Eric Dumazet wrote on Fri, Apr 13, 2018:
> That might be caused by some TS val/ecr breakage :
>
> Many acks were received by the server tcpdump,
> but none of them was accepted by TCP stack, for some reason.
>
> Try to disable TCP timestamps, it will give some hint if bug does not
> reproduce.
This was spot on, after disabling tcp timestamps I cannot reproduce the
hang anymore.
I've had another look at the original sequence (as seen by the server)
and I don't see much wrong; tell me what I missed:
- the replayed packet has seq 32004:33378, so the first ignored ack
would be the one with ack 33378, is that right? (meaning the server did
accept the one for 32004 and none after that)

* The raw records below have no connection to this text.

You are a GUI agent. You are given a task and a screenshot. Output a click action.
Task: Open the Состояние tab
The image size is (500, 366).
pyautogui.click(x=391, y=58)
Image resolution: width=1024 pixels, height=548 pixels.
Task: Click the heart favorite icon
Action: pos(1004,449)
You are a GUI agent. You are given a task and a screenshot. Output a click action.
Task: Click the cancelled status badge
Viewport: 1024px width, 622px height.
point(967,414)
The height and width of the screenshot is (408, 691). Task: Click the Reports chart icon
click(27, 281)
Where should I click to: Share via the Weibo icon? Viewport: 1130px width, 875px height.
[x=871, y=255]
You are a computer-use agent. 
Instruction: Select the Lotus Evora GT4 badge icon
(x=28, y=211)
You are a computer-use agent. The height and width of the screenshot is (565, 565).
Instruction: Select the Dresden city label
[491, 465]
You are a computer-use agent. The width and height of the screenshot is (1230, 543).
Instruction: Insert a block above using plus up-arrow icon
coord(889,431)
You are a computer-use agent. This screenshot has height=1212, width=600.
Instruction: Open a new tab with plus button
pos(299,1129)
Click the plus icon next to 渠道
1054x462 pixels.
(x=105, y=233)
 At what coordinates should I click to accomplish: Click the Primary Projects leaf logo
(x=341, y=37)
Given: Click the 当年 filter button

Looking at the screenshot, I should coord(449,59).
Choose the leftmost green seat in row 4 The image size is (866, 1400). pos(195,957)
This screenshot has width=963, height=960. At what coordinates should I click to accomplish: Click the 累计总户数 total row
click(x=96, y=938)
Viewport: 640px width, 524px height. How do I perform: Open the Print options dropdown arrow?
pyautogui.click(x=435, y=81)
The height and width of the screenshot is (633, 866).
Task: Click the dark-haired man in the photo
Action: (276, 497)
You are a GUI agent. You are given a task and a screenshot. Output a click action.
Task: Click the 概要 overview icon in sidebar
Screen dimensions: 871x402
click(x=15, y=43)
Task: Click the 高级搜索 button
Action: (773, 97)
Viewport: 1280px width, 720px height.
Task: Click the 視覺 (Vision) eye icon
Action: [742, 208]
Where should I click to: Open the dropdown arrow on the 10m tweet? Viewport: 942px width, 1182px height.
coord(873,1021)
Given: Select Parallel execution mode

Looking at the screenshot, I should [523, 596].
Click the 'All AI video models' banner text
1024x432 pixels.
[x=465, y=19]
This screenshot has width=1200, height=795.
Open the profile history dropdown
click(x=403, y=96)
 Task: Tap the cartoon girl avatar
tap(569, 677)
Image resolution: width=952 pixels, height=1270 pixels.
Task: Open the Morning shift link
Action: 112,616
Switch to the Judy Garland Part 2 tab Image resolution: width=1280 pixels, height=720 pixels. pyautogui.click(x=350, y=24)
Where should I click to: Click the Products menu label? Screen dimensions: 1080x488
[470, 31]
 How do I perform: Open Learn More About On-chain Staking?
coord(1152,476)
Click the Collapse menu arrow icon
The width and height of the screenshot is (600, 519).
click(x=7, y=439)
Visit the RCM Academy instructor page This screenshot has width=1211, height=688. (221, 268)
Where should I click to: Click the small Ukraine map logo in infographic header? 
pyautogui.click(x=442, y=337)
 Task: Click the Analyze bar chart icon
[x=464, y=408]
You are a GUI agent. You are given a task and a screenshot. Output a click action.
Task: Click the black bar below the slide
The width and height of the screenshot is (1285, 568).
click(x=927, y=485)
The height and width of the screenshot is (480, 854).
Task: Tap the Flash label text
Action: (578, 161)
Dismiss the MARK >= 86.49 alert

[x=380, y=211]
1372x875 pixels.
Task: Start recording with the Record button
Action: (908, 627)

Assuming it is, excerpt from around then (first emission of that packet then
client replies):
16:49:26.700531 IP <server>.13317 > <client>.31872: Flags [.], seq 32004:33378,
ack 4190, win 307, options [nop,nop,TS val 1313937607 ecr 1617129440], length
1374
...
16:49:26.728084 IP <client>.31872 > <server>.13317: Flags [.], ack 32004, win
759, options [nop,nop,TS val 1617129473 ecr 1313937602], length 0
...
16:49:26.729531 IP <client>.31872 > <server>.13317: Flags [.], ack 33378, win
782, options [nop,nop,TS val 1617129475 ecr 1313937607], length 0
16:49:26.730002 IP <client>.31872 > <server>.13317: Flags [.], ack 34752, win
805, options [nop,nop,TS val 1617129475 ecr 1313937607], length 0
...
16:49:26.731634 IP <client>.31872 > <server>.13317: Flags [.], ack 36126, win
827, options [nop,nop,TS val 1617129476 ecr 1313937607], length 0
- the ecr value matches the val of the packet it acks
- the val is >= that of previous packet (won't be considered
reorder/should pass paws check?)
- even if the packets are processed in parallel and some kind of race
occurs, a "bigger" ack should ack all the previous packets, right?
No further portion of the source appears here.